Copy the following records line for line, with no changes.
>> begin
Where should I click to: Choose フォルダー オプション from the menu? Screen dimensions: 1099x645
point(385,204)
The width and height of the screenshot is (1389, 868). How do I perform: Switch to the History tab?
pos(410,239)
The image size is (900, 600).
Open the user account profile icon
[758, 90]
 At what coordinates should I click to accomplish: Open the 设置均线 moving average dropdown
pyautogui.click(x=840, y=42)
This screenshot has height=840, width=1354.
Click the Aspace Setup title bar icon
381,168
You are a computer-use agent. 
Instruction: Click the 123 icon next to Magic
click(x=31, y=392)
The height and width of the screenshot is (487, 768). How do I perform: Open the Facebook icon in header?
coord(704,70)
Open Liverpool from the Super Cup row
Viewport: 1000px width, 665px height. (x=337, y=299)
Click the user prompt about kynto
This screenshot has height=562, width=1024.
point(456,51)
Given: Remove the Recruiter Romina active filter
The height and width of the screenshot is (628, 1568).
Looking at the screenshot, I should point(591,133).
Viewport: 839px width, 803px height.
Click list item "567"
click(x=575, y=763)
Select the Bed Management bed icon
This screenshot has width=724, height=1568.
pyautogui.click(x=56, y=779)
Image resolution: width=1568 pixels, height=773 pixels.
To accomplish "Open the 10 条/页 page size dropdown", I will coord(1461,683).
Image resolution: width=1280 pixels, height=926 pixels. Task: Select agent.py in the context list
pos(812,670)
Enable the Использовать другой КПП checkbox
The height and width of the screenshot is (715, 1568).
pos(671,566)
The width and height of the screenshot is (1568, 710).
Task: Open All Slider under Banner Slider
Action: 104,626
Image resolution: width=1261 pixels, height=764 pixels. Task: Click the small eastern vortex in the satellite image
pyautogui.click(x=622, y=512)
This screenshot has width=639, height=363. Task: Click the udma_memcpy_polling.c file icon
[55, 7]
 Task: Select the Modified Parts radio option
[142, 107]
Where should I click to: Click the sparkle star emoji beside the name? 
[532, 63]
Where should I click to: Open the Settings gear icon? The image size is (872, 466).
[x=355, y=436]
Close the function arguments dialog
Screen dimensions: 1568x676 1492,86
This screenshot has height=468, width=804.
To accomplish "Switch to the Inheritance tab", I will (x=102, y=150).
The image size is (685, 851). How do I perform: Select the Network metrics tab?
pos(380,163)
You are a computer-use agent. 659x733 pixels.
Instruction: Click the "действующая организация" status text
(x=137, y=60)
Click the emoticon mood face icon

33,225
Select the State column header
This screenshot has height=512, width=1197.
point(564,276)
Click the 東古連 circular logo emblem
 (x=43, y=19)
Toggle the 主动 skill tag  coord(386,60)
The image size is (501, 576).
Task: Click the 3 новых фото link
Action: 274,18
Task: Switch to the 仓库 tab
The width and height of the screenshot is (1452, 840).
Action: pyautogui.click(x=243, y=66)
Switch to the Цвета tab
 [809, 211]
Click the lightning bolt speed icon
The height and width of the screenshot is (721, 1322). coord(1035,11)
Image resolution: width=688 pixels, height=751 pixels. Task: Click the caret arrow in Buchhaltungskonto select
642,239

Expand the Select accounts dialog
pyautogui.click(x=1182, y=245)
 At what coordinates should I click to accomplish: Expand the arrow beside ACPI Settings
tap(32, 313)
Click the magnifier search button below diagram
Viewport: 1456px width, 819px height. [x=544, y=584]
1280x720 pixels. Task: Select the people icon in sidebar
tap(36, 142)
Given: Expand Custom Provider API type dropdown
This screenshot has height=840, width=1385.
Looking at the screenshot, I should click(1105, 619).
>> end
__RESULT FOR THIS EXERCISE__
Where should I click to: Choose フォルダー オプション from the menu? Screen dimensions: 1099x645
point(385,204)
The width and height of the screenshot is (1389, 868). How do I perform: Switch to the History tab?
pos(410,239)
The image size is (900, 600).
Open the user account profile icon
[758, 90]
 At what coordinates should I click to accomplish: Open the 设置均线 moving average dropdown
pyautogui.click(x=840, y=42)
This screenshot has height=840, width=1354.
Click the Aspace Setup title bar icon
381,168
You are a computer-use agent. 
Instruction: Click the 123 icon next to Magic
click(x=31, y=392)
The height and width of the screenshot is (487, 768). How do I perform: Open the Facebook icon in header?
coord(704,70)
Open Liverpool from the Super Cup row
Viewport: 1000px width, 665px height. (x=337, y=299)
Click the user prompt about kynto
This screenshot has height=562, width=1024.
point(456,51)
Given: Remove the Recruiter Romina active filter
The height and width of the screenshot is (628, 1568).
Looking at the screenshot, I should point(591,133).
Viewport: 839px width, 803px height.
Click list item "567"
click(x=575, y=763)
Select the Bed Management bed icon
This screenshot has width=724, height=1568.
pyautogui.click(x=56, y=779)
Image resolution: width=1568 pixels, height=773 pixels.
To accomplish "Open the 10 条/页 page size dropdown", I will coord(1461,683).
Image resolution: width=1280 pixels, height=926 pixels. Task: Select agent.py in the context list
pos(812,670)
Enable the Использовать другой КПП checkbox
The height and width of the screenshot is (715, 1568).
pos(671,566)
The width and height of the screenshot is (1568, 710).
Task: Open All Slider under Banner Slider
Action: 104,626
Image resolution: width=1261 pixels, height=764 pixels. Task: Click the small eastern vortex in the satellite image
pyautogui.click(x=622, y=512)
This screenshot has width=639, height=363. Task: Click the udma_memcpy_polling.c file icon
[55, 7]
 Task: Select the Modified Parts radio option
[142, 107]
Where should I click to: Click the sparkle star emoji beside the name? 
[532, 63]
Where should I click to: Open the Settings gear icon? The image size is (872, 466).
[x=355, y=436]
Close the function arguments dialog
Screen dimensions: 1568x676 1492,86
This screenshot has height=468, width=804.
To accomplish "Switch to the Inheritance tab", I will (x=102, y=150).
The image size is (685, 851). How do I perform: Select the Network metrics tab?
pos(380,163)
You are a computer-use agent. 659x733 pixels.
Instruction: Click the "действующая организация" status text
(x=137, y=60)
Click the emoticon mood face icon

33,225
Select the State column header
This screenshot has height=512, width=1197.
point(564,276)
Click the 東古連 circular logo emblem
 (x=43, y=19)
Toggle the 主动 skill tag  coord(386,60)
The image size is (501, 576).
Task: Click the 3 новых фото link
Action: 274,18
Task: Switch to the 仓库 tab
The width and height of the screenshot is (1452, 840).
Action: pyautogui.click(x=243, y=66)
Switch to the Цвета tab
 [809, 211]
Click the lightning bolt speed icon
The height and width of the screenshot is (721, 1322). coord(1035,11)
Image resolution: width=688 pixels, height=751 pixels. Task: Click the caret arrow in Buchhaltungskonto select
642,239

Expand the Select accounts dialog
pyautogui.click(x=1182, y=245)
 At what coordinates should I click to accomplish: Expand the arrow beside ACPI Settings
tap(32, 313)
Click the magnifier search button below diagram
Viewport: 1456px width, 819px height. [x=544, y=584]
1280x720 pixels. Task: Select the people icon in sidebar
tap(36, 142)
Given: Expand Custom Provider API type dropdown
This screenshot has height=840, width=1385.
Looking at the screenshot, I should click(1105, 619).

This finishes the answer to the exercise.